In summary, given the increased risk for severe COVID-19 disease, together with the impaired immunogenicity of the vaccine in these high-risk patients, there is an urgent need to extend the duration of vaccine efficacy among patients on hemodialysis. A late third dose of BNT162b2, 6 months after the second vaccine dose, improved S1-RBD antibody response over two doses in HDP. Despite a significant antibody waning, the seropositivity rate in the HDP group substantially increased, and the antibody titers robustly boosted close to the control group. These findings strongly support the importance of standard vaccine regimen intensification with repetitive booster doses in HDP.

Statement of Ethics

This study protocol was reviewed and approved by the local Ethics Committee of the Rabin Medical Center, Israel, approval number 0096-21-RMC. A written informed consent was obtained from all participants to participate in the study.
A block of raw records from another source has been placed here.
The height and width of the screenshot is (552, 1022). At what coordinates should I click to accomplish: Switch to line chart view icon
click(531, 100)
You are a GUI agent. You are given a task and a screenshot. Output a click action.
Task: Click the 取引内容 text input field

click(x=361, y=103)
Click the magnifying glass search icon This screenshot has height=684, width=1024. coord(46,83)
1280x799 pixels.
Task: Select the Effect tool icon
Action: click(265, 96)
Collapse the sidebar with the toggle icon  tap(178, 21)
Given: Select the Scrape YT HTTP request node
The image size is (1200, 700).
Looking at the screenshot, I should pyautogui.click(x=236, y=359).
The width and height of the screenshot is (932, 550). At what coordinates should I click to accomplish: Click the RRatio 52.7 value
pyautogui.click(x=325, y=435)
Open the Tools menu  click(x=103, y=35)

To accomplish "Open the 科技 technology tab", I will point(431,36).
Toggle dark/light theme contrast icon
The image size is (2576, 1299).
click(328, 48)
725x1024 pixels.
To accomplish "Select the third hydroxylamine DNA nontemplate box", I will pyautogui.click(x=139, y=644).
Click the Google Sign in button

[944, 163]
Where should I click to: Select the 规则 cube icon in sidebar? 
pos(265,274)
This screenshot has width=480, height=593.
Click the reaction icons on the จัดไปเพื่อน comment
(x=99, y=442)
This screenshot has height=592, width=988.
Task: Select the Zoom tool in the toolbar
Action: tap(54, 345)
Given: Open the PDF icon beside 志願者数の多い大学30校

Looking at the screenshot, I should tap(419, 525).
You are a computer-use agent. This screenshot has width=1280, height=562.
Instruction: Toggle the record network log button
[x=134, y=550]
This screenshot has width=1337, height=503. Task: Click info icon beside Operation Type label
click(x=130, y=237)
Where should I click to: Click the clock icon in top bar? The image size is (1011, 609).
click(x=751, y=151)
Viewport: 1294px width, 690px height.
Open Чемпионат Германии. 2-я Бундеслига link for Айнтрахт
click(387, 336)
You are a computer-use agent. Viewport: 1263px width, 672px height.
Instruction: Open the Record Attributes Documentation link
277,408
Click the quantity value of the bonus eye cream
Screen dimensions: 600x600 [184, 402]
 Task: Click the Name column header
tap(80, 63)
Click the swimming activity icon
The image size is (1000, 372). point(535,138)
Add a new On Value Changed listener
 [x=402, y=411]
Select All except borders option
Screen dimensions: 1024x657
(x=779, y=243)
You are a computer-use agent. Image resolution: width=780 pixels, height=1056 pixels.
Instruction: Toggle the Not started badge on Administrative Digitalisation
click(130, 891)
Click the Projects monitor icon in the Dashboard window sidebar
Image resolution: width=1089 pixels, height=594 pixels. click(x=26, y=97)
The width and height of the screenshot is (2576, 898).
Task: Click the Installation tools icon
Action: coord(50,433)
Conflict of Interest Statement

The authors of this manuscript have no conflicts of interest to disclose. The results presented in this article have not been published previously in whole or part.

Funding Sources

No external funding.

Author Contributions

All of the authors contributed significantly to this work and approve this manuscript submission. Timna Agur, Michal Herman-Edelstein, Benaya Rozen-Zvi, and Boris Zingerman − research design, data collection and analysis, and writing the paper. Naomi Ben-Dor, Weaam Alkeesh, Tali Steinmetz, and Ruth Rachamimov − data collection and analysis. Asher Korzets − critical review of the paper.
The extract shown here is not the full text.